El viernes 29 de noviembre se terminaba la etapa de Unai Emery al frente del Arsenal, que ha durado apenas 17 meses. Tomaba el vasco en el verano del 2018 las riendas del club londinense para afrontar la complicada tarea de suceder a Arsène Wenger, todo un mito de la entidad.

Tras un cuidadoso casting de los responsables del club británico, era el elegido al saberse que abandonaba el PSG, su anterior destino. En Francia estuvo dos temporadas, en las que ganó 6 títulos (1 Ligue 1, 1 Copa de la Liga, 2 Supercopas de Francia y 2 Copas de Francia). Aunque con el debe de haber perdido la Ligue 1 de 2017 a manos del Mónaco. Y sobre todo no pasar de octavos de final de la Champions League.

Ahora su etapa en Londres ha terminado de forma abrupta, tras una derrota inesperada en casa ante el Eintracht de Frankfurt, en la Europa League. Curiosamente su competición fetiche, que fue capaz de ganar con el Sevilla en tres ediciones consecutivas, de 2014 a 2016 sin conocer rival. Esos logros le valieron para ir a Francia, donde sus métodos y resultados fueron más que cuestionados con un equipo diseñado para ganar con mayor holgura y poderío.

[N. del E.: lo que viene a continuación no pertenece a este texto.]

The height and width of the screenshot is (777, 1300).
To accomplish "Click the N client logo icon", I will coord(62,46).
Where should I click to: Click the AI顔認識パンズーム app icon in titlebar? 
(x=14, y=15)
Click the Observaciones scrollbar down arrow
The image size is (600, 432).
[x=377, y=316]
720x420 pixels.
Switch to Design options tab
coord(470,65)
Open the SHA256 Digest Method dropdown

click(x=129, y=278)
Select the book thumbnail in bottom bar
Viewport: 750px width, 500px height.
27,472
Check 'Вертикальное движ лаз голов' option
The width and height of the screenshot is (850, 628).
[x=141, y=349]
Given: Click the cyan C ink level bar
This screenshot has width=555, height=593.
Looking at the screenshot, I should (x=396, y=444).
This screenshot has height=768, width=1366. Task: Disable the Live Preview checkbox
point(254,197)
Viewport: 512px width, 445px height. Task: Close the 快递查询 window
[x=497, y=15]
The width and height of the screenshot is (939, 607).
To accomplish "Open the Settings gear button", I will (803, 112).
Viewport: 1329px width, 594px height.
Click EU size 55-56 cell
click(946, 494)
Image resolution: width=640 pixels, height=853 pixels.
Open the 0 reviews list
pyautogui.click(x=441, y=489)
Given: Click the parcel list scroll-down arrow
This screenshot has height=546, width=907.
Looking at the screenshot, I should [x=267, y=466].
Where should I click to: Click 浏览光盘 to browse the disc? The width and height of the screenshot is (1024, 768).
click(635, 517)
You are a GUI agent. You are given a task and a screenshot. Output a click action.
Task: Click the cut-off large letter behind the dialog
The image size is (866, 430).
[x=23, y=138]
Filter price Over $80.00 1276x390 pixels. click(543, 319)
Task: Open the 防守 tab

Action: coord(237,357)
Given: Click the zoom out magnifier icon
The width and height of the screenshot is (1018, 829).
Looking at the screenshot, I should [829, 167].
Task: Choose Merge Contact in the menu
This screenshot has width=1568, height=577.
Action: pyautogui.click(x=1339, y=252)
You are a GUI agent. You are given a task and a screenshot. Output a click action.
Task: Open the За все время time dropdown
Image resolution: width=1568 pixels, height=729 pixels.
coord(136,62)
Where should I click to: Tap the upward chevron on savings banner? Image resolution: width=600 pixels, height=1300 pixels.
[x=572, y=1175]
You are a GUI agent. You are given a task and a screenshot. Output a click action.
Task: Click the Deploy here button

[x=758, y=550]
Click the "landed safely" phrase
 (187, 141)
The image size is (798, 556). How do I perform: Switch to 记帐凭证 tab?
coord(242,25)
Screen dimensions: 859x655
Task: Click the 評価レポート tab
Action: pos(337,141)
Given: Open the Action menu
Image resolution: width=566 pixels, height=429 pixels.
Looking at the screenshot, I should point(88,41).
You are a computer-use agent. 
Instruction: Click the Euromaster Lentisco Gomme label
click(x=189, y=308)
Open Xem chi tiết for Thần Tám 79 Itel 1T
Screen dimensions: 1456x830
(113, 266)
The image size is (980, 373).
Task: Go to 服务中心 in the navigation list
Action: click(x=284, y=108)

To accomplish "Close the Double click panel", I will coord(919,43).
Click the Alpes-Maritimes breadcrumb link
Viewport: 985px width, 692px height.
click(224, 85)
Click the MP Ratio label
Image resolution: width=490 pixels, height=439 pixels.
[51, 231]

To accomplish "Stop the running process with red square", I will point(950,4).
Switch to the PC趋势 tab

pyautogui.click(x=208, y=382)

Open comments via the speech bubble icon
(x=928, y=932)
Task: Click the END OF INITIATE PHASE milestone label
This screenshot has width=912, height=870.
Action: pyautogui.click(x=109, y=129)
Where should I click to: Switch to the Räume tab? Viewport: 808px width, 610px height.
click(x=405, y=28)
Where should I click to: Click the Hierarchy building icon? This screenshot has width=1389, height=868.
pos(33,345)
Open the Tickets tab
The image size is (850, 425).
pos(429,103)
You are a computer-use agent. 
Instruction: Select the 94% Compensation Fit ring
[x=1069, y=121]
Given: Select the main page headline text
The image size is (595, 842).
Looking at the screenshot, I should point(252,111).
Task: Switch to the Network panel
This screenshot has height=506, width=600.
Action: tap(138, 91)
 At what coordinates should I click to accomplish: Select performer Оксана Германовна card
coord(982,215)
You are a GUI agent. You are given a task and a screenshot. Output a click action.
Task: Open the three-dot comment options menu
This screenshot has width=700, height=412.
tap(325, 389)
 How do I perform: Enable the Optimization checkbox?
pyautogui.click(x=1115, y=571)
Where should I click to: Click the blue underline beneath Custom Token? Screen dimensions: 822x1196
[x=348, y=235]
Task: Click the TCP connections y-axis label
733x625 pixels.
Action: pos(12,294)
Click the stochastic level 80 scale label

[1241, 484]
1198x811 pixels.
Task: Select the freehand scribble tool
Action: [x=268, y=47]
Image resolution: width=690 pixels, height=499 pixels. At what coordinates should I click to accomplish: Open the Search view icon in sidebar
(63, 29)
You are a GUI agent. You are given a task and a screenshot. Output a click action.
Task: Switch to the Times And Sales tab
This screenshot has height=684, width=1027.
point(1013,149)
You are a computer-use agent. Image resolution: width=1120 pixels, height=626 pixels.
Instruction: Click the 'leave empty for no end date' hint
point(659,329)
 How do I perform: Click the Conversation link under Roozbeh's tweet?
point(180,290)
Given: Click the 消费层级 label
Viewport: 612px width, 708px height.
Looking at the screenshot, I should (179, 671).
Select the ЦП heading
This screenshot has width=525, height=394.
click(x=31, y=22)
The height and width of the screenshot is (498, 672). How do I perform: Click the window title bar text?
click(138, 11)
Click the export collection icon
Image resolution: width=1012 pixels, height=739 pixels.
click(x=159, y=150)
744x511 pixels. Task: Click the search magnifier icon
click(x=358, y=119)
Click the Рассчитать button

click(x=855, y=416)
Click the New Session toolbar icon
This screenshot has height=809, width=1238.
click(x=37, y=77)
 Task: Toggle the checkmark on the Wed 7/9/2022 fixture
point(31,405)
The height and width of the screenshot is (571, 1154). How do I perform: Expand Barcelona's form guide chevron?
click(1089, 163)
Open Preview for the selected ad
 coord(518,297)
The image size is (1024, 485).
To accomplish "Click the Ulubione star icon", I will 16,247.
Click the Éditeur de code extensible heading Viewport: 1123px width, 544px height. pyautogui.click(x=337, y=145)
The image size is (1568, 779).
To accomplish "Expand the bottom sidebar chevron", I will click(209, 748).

Tras acabar ahora esta etapa en Inglaterra, se abrirá para él un nuevo periodo a la espera de un reto más. Palmarés no le falta y reconocimiento tampoco, pues hay que sumar igualmente su buen hacer en el Valencia durante 4 cursos, trabajo que ha adquirido valor con la perspectiva del tiempo. Ya tuvo otra experiencia en el extranjero al frente del Spartak de Moscú en 2012 pero apenas duró unos meses. ¿Cuál será su nuevo reto?